» Provided data:
● ● ● ● ●
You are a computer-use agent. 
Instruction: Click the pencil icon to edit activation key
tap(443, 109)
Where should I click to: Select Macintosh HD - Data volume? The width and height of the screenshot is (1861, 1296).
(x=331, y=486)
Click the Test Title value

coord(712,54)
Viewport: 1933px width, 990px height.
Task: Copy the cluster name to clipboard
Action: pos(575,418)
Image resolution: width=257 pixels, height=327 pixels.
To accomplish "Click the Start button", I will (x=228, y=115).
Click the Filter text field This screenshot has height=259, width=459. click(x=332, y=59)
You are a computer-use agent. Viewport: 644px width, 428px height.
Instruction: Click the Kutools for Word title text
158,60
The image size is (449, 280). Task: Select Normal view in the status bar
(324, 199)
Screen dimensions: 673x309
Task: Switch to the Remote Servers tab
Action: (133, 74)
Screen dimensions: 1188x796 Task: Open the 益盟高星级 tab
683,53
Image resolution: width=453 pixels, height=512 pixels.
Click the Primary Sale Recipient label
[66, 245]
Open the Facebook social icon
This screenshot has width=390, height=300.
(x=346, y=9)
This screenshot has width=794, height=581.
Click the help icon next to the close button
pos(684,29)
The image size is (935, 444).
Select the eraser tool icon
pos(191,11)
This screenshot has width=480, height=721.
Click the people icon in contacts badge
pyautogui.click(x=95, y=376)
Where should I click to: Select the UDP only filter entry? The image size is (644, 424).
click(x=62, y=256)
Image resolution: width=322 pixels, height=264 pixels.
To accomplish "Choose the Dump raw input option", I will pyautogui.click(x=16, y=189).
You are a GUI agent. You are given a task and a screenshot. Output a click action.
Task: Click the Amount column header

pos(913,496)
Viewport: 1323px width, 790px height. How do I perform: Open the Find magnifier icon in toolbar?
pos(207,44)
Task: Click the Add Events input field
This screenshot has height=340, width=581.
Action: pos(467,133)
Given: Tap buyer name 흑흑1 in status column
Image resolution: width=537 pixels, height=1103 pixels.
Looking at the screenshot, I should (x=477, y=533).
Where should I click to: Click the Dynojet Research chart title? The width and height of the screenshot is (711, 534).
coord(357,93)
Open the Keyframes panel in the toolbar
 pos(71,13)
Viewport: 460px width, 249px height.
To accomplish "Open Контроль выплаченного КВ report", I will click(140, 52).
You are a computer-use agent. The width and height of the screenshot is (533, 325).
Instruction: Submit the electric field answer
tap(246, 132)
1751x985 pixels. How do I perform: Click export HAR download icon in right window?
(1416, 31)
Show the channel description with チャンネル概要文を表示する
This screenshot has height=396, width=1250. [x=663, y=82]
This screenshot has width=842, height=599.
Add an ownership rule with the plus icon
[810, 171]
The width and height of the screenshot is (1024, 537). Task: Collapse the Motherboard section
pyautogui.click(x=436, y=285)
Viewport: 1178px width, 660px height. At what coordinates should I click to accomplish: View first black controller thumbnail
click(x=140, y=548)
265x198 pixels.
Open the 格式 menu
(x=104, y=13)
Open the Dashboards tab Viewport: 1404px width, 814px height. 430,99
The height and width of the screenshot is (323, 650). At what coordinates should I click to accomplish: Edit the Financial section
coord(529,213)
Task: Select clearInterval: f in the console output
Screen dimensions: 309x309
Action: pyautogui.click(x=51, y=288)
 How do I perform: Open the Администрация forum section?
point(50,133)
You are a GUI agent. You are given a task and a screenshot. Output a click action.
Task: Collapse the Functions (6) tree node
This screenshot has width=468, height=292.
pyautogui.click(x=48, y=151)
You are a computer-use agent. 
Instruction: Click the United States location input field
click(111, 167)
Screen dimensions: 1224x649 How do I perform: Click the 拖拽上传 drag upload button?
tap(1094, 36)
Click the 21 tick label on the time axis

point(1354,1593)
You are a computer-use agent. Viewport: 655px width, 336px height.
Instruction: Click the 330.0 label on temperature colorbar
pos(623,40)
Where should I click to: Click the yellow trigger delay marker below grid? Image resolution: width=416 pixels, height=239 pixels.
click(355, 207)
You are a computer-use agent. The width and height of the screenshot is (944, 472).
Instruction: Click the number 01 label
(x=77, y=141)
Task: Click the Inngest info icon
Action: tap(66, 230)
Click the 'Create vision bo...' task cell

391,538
● ● ● ● ●
» Task description: Can you give all the entries above again, swapping every "Instruction" for "Goal" and leaving everything else unchanged?

» Final answer:
You are a computer-use agent. 
Goal: Click the pencil icon to edit activation key
tap(443, 109)
Where should I click to: Select Macintosh HD - Data volume? The width and height of the screenshot is (1861, 1296).
(x=331, y=486)
Click the Test Title value

coord(712,54)
Viewport: 1933px width, 990px height.
Task: Copy the cluster name to clipboard
Action: pos(575,418)
Image resolution: width=257 pixels, height=327 pixels.
To accomplish "Click the Start button", I will (x=228, y=115).
Click the Filter text field This screenshot has height=259, width=459. click(x=332, y=59)
You are a computer-use agent. Viewport: 644px width, 428px height.
Goal: Click the Kutools for Word title text
158,60
The image size is (449, 280). Task: Select Normal view in the status bar
(324, 199)
Screen dimensions: 673x309
Task: Switch to the Remote Servers tab
Action: (133, 74)
Screen dimensions: 1188x796 Task: Open the 益盟高星级 tab
683,53
Image resolution: width=453 pixels, height=512 pixels.
Click the Primary Sale Recipient label
[66, 245]
Open the Facebook social icon
This screenshot has width=390, height=300.
(x=346, y=9)
This screenshot has width=794, height=581.
Click the help icon next to the close button
pos(684,29)
The image size is (935, 444).
Select the eraser tool icon
pos(191,11)
This screenshot has width=480, height=721.
Click the people icon in contacts badge
pyautogui.click(x=95, y=376)
Where should I click to: Select the UDP only filter entry? The image size is (644, 424).
click(x=62, y=256)
Image resolution: width=322 pixels, height=264 pixels.
To accomplish "Choose the Dump raw input option", I will pyautogui.click(x=16, y=189).
You are a GUI agent. You are given a task and a screenshot. Output a click action.
Task: Click the Amount column header

pos(913,496)
Viewport: 1323px width, 790px height. How do I perform: Open the Find magnifier icon in toolbar?
pos(207,44)
Task: Click the Add Events input field
This screenshot has height=340, width=581.
Action: pos(467,133)
Given: Tap buyer name 흑흑1 in status column
Image resolution: width=537 pixels, height=1103 pixels.
Looking at the screenshot, I should (x=477, y=533).
Where should I click to: Click the Dynojet Research chart title? The width and height of the screenshot is (711, 534).
coord(357,93)
Open the Keyframes panel in the toolbar
 pos(71,13)
Viewport: 460px width, 249px height.
To accomplish "Open Контроль выплаченного КВ report", I will click(140, 52).
You are a computer-use agent. The width and height of the screenshot is (533, 325).
Goal: Submit the electric field answer
tap(246, 132)
1751x985 pixels. How do I perform: Click export HAR download icon in right window?
(1416, 31)
Show the channel description with チャンネル概要文を表示する
This screenshot has height=396, width=1250. [x=663, y=82]
This screenshot has width=842, height=599.
Add an ownership rule with the plus icon
[810, 171]
The width and height of the screenshot is (1024, 537). Task: Collapse the Motherboard section
pyautogui.click(x=436, y=285)
Viewport: 1178px width, 660px height. At what coordinates should I click to accomplish: View first black controller thumbnail
click(x=140, y=548)
265x198 pixels.
Open the 格式 menu
(x=104, y=13)
Open the Dashboards tab Viewport: 1404px width, 814px height. 430,99
The height and width of the screenshot is (323, 650). At what coordinates should I click to accomplish: Edit the Financial section
coord(529,213)
Task: Select clearInterval: f in the console output
Screen dimensions: 309x309
Action: pyautogui.click(x=51, y=288)
 How do I perform: Open the Администрация forum section?
point(50,133)
You are a GUI agent. You are given a task and a screenshot. Output a click action.
Task: Collapse the Functions (6) tree node
This screenshot has width=468, height=292.
pyautogui.click(x=48, y=151)
You are a computer-use agent. 
Goal: Click the United States location input field
click(111, 167)
Screen dimensions: 1224x649 How do I perform: Click the 拖拽上传 drag upload button?
tap(1094, 36)
Click the 21 tick label on the time axis

point(1354,1593)
You are a computer-use agent. Viewport: 655px width, 336px height.
Goal: Click the 330.0 label on temperature colorbar
pos(623,40)
Where should I click to: Click the yellow trigger delay marker below grid? Image resolution: width=416 pixels, height=239 pixels.
click(355, 207)
You are a computer-use agent. The width and height of the screenshot is (944, 472).
Goal: Click the number 01 label
(x=77, y=141)
Task: Click the Inngest info icon
Action: tap(66, 230)
Click the 'Create vision bo...' task cell

391,538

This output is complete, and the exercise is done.